Every month, Israeli soldiers arrive, erect tents, and stay for a few days while they receive various kinds of military training. These include the shooting of live rounds, rocket missiles, and other heavy artillery. During these days, the farmers are denied entry to their own lands and can only stand aside and watch while soldiers drive their jeeps and other vehicles over the fields.
Volunteers with the International Solidarity Movement (ISM), together with members of the municipality of the nearby town of Aqraba, approached the village on Monday, May 21.
“As usual, the soldiers stop their activities when they see internationals in the village. Only ten minutes ago they were shooting rockets on the hills a couple of hundred meters from the town’s houses,” Basem, the mayor of Khirbet Atwayel says.
Later, whilst two ISM activists attempted to approach the field in order to better photograph the military tents, Israeli soldiers opened fire nearby. The activists were forced to turn around and flee the way they came. A rocket was fired on an adjacent hill, creating an ear piercing bang.
“These rockets are the kind of weapons they usually shoot at night. If you come here between 10-11 p.m. you will find they shoot dozens, making it impossible to sleep,” Basem says.

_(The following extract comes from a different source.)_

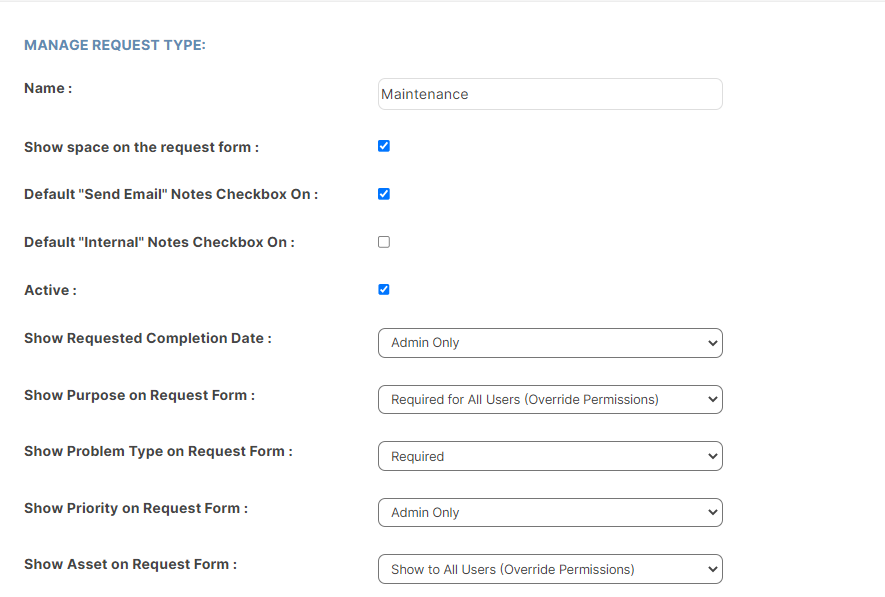Disable default Send Email notes checkbox
Viewport: 885px width, 597px height.
coord(384,194)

The military training, however, is only one of many aspects of oppression that the people of Khirbet Atwayel suffer on a daily basis. Like many other villages in the Jordan valley, Khirbet Atwayel is in Area C. It is under full Israeli civil and military control. One result is that the villagers are not allowed to have wells or water cisterns. Instead, they are forced to buy water from Aqraba and transport it in tanks to their houses. This makes the basic necessity of water enormously expensive. Irrigation of crops has become impossible and farmers are left to hope that the winter will bring enough rain.
When asked for his thoughts about the future of his village, Basem replied, “the occupiers are obviously trying to get rid of us, but we were born in this village and this land has been within our families for generations. We will never leave and give up what is rightfully ours.”
Alex is a volunteer with the International Solidarity Movement (name has been changed).